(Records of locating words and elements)
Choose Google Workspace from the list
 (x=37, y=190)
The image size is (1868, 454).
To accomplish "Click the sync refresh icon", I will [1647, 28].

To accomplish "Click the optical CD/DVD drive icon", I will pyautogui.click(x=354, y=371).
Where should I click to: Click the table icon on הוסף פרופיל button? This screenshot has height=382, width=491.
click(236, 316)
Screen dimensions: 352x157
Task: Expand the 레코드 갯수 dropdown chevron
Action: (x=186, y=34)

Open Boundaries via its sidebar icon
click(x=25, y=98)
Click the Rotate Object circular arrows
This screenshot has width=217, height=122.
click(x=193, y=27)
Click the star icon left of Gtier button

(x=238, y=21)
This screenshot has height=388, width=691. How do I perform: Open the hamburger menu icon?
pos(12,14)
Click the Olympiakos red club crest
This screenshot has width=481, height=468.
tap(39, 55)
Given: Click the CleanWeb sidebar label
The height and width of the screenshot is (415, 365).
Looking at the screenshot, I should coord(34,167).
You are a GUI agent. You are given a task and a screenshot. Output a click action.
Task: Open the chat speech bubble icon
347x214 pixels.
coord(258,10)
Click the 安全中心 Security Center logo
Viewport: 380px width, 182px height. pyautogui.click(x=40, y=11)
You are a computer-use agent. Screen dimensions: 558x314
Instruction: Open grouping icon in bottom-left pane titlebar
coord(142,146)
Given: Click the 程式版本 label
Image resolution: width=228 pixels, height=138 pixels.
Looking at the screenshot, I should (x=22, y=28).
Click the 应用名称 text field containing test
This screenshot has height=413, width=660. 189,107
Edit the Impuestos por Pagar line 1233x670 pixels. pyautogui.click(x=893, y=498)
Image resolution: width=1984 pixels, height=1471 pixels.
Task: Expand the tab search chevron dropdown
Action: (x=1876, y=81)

> **Task to carry out**:
Rewrite the full listing above with "sidebar" replaced by "side panel", leaving everything else as it is.

> **The completed task**:
Choose Google Workspace from the list
 (x=37, y=190)
The image size is (1868, 454).
To accomplish "Click the sync refresh icon", I will [1647, 28].

To accomplish "Click the optical CD/DVD drive icon", I will pyautogui.click(x=354, y=371).
Where should I click to: Click the table icon on הוסף פרופיל button? This screenshot has height=382, width=491.
click(236, 316)
Screen dimensions: 352x157
Task: Expand the 레코드 갯수 dropdown chevron
Action: (x=186, y=34)

Open Boundaries via its side panel icon
click(x=25, y=98)
Click the Rotate Object circular arrows
This screenshot has width=217, height=122.
click(x=193, y=27)
Click the star icon left of Gtier button

(x=238, y=21)
This screenshot has height=388, width=691. How do I perform: Open the hamburger menu icon?
pos(12,14)
Click the Olympiakos red club crest
This screenshot has width=481, height=468.
tap(39, 55)
Given: Click the CleanWeb side panel label
The height and width of the screenshot is (415, 365).
Looking at the screenshot, I should coord(34,167).
You are a GUI agent. You are given a task and a screenshot. Output a click action.
Task: Open the chat speech bubble icon
347x214 pixels.
coord(258,10)
Click the 安全中心 Security Center logo
Viewport: 380px width, 182px height. pyautogui.click(x=40, y=11)
You are a computer-use agent. Screen dimensions: 558x314
Instruction: Open grouping icon in bottom-left pane titlebar
coord(142,146)
Given: Click the 程式版本 label
Image resolution: width=228 pixels, height=138 pixels.
Looking at the screenshot, I should (x=22, y=28).
Click the 应用名称 text field containing test
This screenshot has height=413, width=660. 189,107
Edit the Impuestos por Pagar line 1233x670 pixels. pyautogui.click(x=893, y=498)
Image resolution: width=1984 pixels, height=1471 pixels.
Task: Expand the tab search chevron dropdown
Action: (x=1876, y=81)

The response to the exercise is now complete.